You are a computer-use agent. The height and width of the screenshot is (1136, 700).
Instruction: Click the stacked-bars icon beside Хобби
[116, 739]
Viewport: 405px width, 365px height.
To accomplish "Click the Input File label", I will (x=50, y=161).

--------------------------------------------------

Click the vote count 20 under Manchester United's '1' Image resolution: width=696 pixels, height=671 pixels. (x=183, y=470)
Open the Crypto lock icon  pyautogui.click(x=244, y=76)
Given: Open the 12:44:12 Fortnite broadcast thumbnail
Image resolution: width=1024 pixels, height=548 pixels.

--------------------------------------------------

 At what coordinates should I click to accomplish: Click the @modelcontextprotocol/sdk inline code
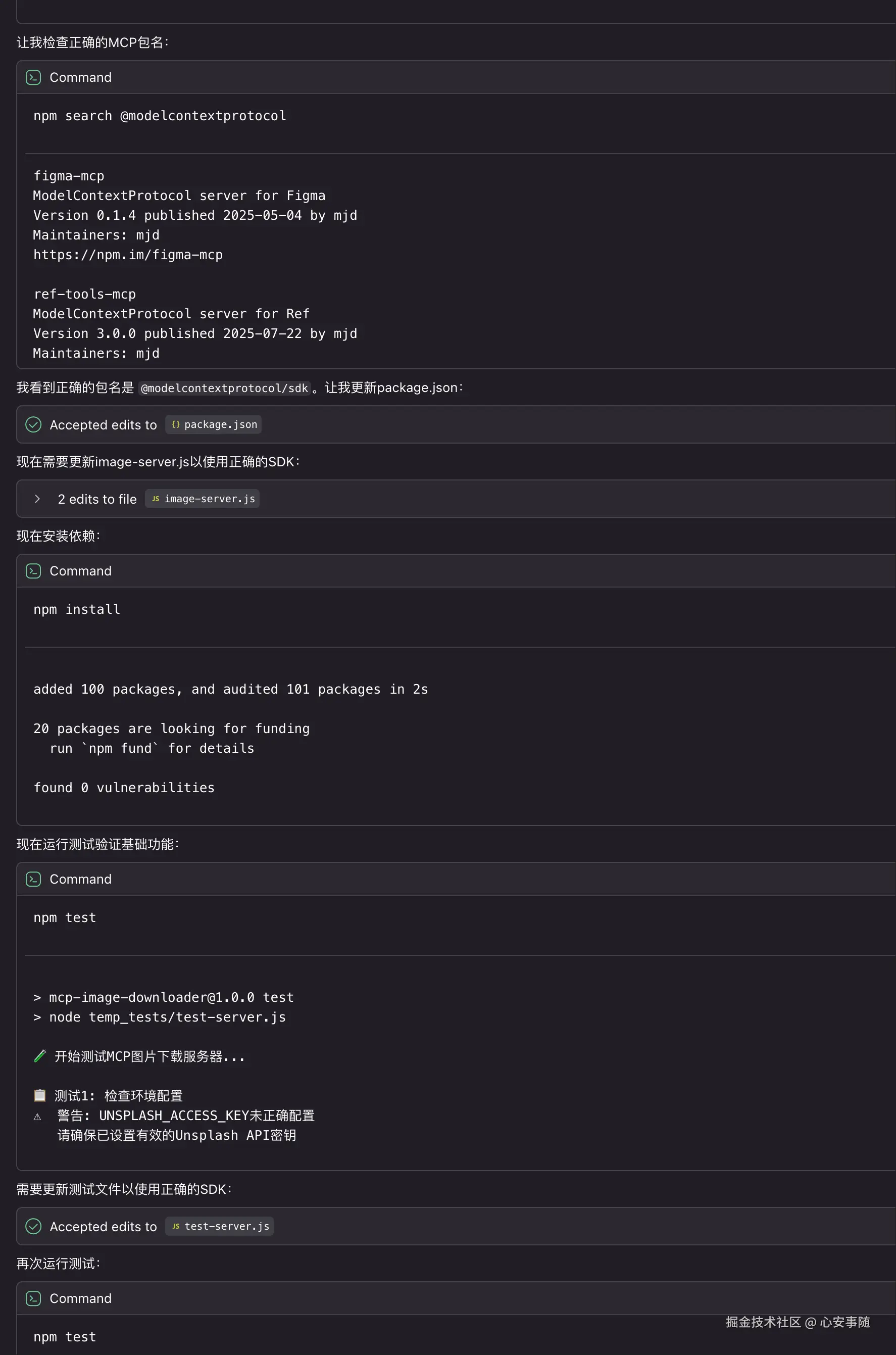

--------------------------------------------------

* **HOW TO COMPLETE THIS TASK**:
Working from the entries above, find every line in which the word "height" occurs and copy it.

* **YOUR SOLUTION**:
You are a computer-use agent. The height and width of the screenshot is (1136, 700).
Viewport: 405px width, 365px height.
Click the vote count 20 under Manchester United's '1' Image resolution: width=696 pixels, height=671 pixels. (x=183, y=470)
Image resolution: width=1024 pixels, height=548 pixels.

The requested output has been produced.